**SELECTION:**
Let's train the network. This is going to take a while...

In [None]:
# How many times do you want to go over the entire dataset?
# Don't pick a very big number because you will overfit
num_epochs = 2

# Here is the main training algorithm
for epoch in range(num_epochs):  # loop over the dataset multiple times

    running_loss = 0.0
    for i, data in enumerate(trainloader, 0):
        # get the inputs; data is a list of [inputs, labels]
        inputs, labels = data

        # zero the parameter gradients
        optimizer.zero_grad()

        # forward + backward + optimize
        outputs = model_dense(inputs.reshape(4, 3 * 32 * 32))
        loss = criterion(outputs, labels)
        loss.backward()
        optimizer.step()

        # print statistics
        running_loss += loss.item()
        if i % 1000 == 999:    # print every 2000 mini-batches
            print('[%d, %5d] loss: %.3f' %
                  (epoch + 1, i + 1, running_loss / 1000))
            running_loss = 0.0

print('Finished Training')

Since training networks takes a while, it's a good idea to save it:

In [None]:
torch.save(model_dense.state_dict(), 'hands-on-25-model-dense.pth')

Here it is as a file:

In [None]:
!ls -lht hands-on-25-model-dense.pth

Now let's make some predictions:

In [None]:
# Get the first four images and their labels
dataiter = iter(testloader)
images, labels = dataiter.next()

In [None]:
print(labels)

In [None]:
# Make predictions with the net and pass them through 
# softmax to turn them into probabilities
st = nn.Softmax(dim=1)
predictions = st(model_dense(images.reshape(4, 3072)))

In [None]:
def imshow(img, ax):
    img = img / 2 + 0.5     # unnormalize
    npimg = img.numpy()
    ax.imshow(np.transpose(npimg, (1, 2, 0)))

# Plot the pictures and the predictions
for i in range(4):
    fig, ax = plt.subplots(figsize=(1,1))
    imshow(images[i], ax)
    fig2, ax2 = plt.subplots()
    ax2.bar(np.arange(10), predictions[i].detach().numpy())
    ax2.set_xticks(np.arange(10))
    ax2.set_xticklabels(classes)

Now, let's do the same thing with a convolutional neural network.
We are not going to use `nn.Sequential` this time.
Instead, we are going to use `nn.Module` to manually create the network.
The documentation is [here](https://pytorch.org/docs/stable/generated/torch.nn.Module.html).
You basically need to inherit `nn.Module`, and implement `__init__()` and `forward()`.

In [None]:
import torch.nn.functional as F

class Net(nn.Module):
    def __init__(self):
        super(Net, self).__init__()
        # A convolutional layer:
        # 3 = input channels (colors),
        # 6 = output channels (features),
        # 5 = kernel size
        self.conv1 = nn.Conv2d(3, 6, 5)
        # A 2 x 2 max pooling layer - we are going to use it two times
        self.pool = nn.MaxPool2d(2, 2)
        # Another convolutional layer
        self.conv2 = nn.Conv2d(6, 16, 5)
        # Some linear layers
        self.fc1 = nn.Linear(16 * 5 * 5, 120)
        self.fc2 = nn.Linear(120, 84)
        self.fc3 = nn.Linear(84, 10)

    def forward(self, x):
        # This function implements your network output
        # Convolutional layer, followed by relu, followed by max pooling
        x = self.pool(F.relu(self.conv1(x)))

**COMPLETE THE FOLLOWING:**
A. Translate this sentence from the PyTorch training tutorial into Spanish: "Now, let's do the same thing with a convolutional neural network."
B. Reproduce the part of the PyTorch training tutorial that opens with the words containing "optimizer.step()" and closes with "print('Finished Training')".
C. Carry on the PyTorch training tutorial from the point where it stops.
The records have nothing to do with the PyTorch training tutorial.

[Interface element records]

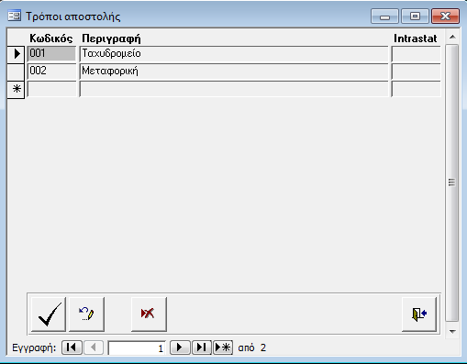Click the record number box showing 1
467x364 pixels.
(137, 347)
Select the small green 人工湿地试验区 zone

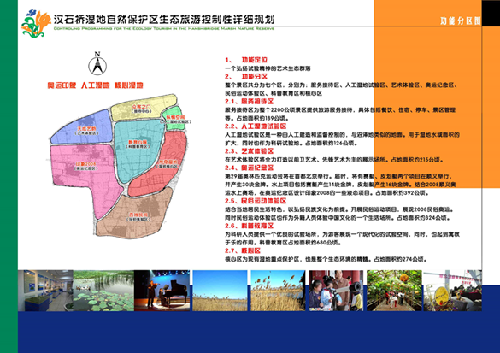pos(174,119)
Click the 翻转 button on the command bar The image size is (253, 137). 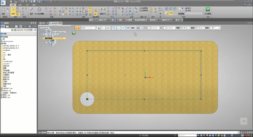coord(133,28)
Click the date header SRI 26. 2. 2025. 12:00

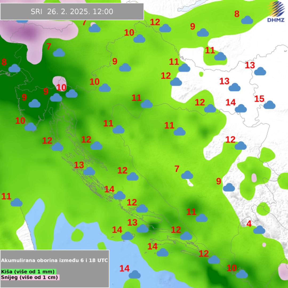(72, 11)
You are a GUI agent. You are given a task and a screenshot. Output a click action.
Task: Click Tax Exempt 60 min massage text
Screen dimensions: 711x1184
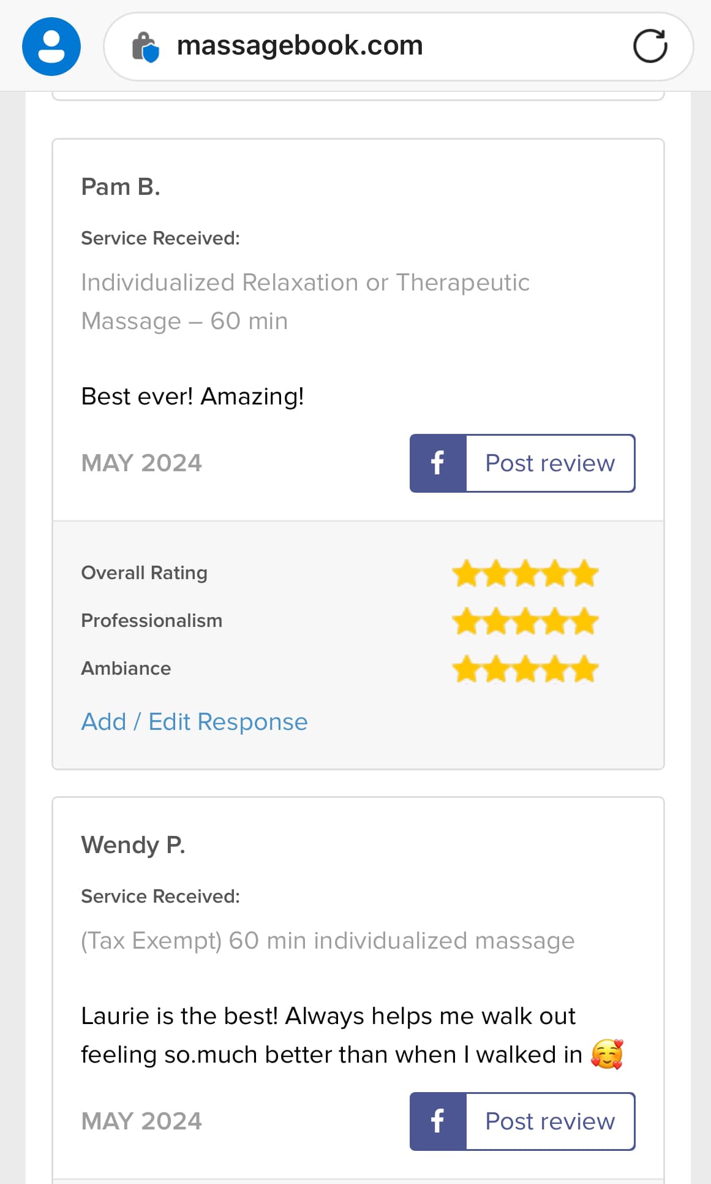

**ANSWERS IN ORDER:**
A. Ahora, hagamos lo mismo con una red neuronal convolucional.

B.
optimizer.step()

        # print statistics
        running_loss += loss.item()
        if i % 1000 == 999:    # print every 2000 mini-batches
            print('[%d, %5d] loss: %.3f' %
                  (epoch + 1, i + 1, running_loss / 1000))
            running_loss = 0.0

print('Finished Training')

C.
        # Same thing
        x = self.pool(F.relu(self.conv2(x)))
        # Flatting the output of the convolutional layers
        x = x.view(-1, 16 * 5 * 5)
        # Go throught the first dense linear layer followed by relu
        x = F.relu(self.fc1(x))
        # Through the second dense layer
        x = F.relu(self.fc2(x))
        # Finish up with a linear transformation
        x = self.fc3(x)
        return x


model_cnn = Net()

Here is a new optimizer:

In [None]:
model_cnn

In [None]:
optimizer = optim.SGD(model_cnn.parameters(), lr=0.001, momentum=0.9)

In [None]:
# How many times do you want to go over the entire dataset?
# Don't pick a very big number because you will overfit
num_epochs = 2

# Here is the main training algorithm
for epoch in range(num_epochs):  # loop over the dataset multiple times

    running_loss = 0.0
    for i, data in enumerate(trainloader, 0):
        # get the inputs; data is a list of [inputs, labels]
        inputs, labels = data

        # zero the parameter gradients
        optimizer.zero_grad()

        # forward + backward + optimize
        outputs = model_cnn(inputs)
        loss = criterion(outputs, labels)
        loss.backward()
        optimizer.step()

        # print statistics
        running_loss += loss.item()
        if i % 1000 == 999:    # print every 2000 mini-batches
            print('[%d, %5d] loss: %.3f' %
                  (epoch + 1, i + 1, running_loss / 1000))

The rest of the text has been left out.